[Start of Attachment]
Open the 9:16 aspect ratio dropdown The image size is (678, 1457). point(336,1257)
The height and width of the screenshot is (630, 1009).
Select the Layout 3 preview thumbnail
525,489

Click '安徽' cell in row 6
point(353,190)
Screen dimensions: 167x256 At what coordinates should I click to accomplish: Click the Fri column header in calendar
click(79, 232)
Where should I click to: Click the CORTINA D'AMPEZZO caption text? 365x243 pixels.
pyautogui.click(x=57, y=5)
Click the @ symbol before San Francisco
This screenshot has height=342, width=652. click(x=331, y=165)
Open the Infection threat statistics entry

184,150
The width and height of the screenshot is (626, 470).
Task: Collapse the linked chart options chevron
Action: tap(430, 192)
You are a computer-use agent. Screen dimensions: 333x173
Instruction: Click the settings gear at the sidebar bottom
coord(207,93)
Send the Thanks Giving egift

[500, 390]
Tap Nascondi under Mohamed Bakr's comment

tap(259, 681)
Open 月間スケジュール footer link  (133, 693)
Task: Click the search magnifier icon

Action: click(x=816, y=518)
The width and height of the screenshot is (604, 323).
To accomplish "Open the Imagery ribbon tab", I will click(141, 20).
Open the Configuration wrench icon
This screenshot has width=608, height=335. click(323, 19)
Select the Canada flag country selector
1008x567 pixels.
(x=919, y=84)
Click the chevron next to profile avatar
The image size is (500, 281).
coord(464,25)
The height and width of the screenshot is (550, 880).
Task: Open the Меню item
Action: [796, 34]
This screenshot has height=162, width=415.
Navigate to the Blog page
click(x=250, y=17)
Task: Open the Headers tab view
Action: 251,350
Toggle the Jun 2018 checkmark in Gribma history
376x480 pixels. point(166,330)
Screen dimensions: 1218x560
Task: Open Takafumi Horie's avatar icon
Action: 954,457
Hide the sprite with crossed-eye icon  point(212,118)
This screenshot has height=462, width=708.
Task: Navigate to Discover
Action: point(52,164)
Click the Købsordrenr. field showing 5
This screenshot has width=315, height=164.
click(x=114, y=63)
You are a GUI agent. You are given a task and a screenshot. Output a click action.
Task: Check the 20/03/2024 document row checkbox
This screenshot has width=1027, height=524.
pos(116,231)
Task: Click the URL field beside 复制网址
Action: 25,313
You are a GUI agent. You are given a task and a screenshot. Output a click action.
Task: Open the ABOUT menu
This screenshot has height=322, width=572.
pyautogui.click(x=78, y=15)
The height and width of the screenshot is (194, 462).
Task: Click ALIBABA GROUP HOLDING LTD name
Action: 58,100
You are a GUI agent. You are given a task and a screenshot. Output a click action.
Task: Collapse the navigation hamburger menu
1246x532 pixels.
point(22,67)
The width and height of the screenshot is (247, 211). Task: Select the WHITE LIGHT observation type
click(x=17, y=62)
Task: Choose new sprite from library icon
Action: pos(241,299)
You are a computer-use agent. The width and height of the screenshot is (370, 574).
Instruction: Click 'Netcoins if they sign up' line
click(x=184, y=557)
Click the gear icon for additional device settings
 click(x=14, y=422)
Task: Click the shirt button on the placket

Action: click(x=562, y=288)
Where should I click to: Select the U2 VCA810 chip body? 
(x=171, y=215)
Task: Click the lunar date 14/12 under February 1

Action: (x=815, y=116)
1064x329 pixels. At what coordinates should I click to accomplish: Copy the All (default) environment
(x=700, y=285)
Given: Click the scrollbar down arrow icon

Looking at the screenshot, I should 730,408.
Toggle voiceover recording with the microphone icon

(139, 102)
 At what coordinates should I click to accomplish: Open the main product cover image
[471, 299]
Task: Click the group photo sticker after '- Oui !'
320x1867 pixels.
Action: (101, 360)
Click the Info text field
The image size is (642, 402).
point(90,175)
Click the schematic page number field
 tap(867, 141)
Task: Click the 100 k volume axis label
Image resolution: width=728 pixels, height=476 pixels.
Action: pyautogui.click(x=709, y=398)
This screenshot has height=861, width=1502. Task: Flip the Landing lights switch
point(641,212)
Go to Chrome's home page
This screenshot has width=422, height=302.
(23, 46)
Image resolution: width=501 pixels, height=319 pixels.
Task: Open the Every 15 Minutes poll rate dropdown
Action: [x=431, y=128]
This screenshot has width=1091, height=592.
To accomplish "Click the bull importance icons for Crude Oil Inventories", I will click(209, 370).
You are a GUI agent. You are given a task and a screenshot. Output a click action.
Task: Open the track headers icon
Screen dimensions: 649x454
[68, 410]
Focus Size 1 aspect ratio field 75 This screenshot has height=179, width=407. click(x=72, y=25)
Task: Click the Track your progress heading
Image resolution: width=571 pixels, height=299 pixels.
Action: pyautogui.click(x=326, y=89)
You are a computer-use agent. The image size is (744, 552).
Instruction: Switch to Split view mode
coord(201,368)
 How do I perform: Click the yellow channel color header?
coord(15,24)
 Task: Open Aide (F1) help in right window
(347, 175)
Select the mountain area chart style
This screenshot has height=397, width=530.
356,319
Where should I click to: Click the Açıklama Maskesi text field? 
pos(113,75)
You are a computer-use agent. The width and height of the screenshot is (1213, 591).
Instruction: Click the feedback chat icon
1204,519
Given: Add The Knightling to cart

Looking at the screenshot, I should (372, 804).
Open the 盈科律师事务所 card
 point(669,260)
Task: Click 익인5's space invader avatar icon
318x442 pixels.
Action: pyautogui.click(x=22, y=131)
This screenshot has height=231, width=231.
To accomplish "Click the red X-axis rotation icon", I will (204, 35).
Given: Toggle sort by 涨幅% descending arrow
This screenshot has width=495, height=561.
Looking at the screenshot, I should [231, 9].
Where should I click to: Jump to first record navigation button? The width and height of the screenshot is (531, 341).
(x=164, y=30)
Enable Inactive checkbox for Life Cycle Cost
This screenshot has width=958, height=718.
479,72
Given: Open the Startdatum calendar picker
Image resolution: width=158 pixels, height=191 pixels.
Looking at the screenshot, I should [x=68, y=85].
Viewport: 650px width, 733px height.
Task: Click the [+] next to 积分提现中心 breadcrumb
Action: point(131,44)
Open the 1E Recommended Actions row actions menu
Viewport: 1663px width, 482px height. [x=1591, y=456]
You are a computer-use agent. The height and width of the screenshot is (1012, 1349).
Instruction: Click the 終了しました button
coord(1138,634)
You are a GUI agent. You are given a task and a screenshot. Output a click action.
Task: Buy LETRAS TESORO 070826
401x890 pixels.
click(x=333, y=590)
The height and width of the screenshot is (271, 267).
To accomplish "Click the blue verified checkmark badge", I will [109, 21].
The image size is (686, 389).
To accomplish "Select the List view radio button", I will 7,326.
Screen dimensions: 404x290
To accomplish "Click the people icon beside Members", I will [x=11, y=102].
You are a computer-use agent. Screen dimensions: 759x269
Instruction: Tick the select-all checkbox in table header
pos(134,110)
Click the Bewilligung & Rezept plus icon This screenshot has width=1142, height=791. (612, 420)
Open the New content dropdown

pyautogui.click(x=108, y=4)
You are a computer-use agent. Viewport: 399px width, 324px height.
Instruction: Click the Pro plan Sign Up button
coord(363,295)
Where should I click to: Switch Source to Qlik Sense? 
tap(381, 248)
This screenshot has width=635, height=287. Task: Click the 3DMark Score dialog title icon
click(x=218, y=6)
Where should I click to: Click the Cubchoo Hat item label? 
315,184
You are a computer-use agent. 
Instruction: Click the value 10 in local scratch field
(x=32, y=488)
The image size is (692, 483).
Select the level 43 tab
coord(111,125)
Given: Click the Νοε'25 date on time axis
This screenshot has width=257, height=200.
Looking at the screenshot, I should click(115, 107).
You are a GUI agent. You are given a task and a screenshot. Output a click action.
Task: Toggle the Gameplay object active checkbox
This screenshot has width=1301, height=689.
[End of Attachment]
▸ **EXERCISE**:
Each line of the records above, from the first through the one containing "Open 月間スケジュール footer", is to be retyped exactly; no other line belongs.

▸ **OUTPUT FOR THIS EXERCISE**:
Open the 9:16 aspect ratio dropdown The image size is (678, 1457). point(336,1257)
The height and width of the screenshot is (630, 1009).
Select the Layout 3 preview thumbnail
525,489

Click '安徽' cell in row 6
point(353,190)
Screen dimensions: 167x256 At what coordinates should I click to accomplish: Click the Fri column header in calendar
click(79, 232)
Where should I click to: Click the CORTINA D'AMPEZZO caption text? 365x243 pixels.
pyautogui.click(x=57, y=5)
Click the @ symbol before San Francisco
This screenshot has height=342, width=652. click(x=331, y=165)
Open the Infection threat statistics entry

184,150
The width and height of the screenshot is (626, 470).
Task: Collapse the linked chart options chevron
Action: tap(430, 192)
You are a computer-use agent. Screen dimensions: 333x173
Instruction: Click the settings gear at the sidebar bottom
coord(207,93)
Send the Thanks Giving egift

[500, 390]
Tap Nascondi under Mohamed Bakr's comment

tap(259, 681)
Open 月間スケジュール footer link  (133, 693)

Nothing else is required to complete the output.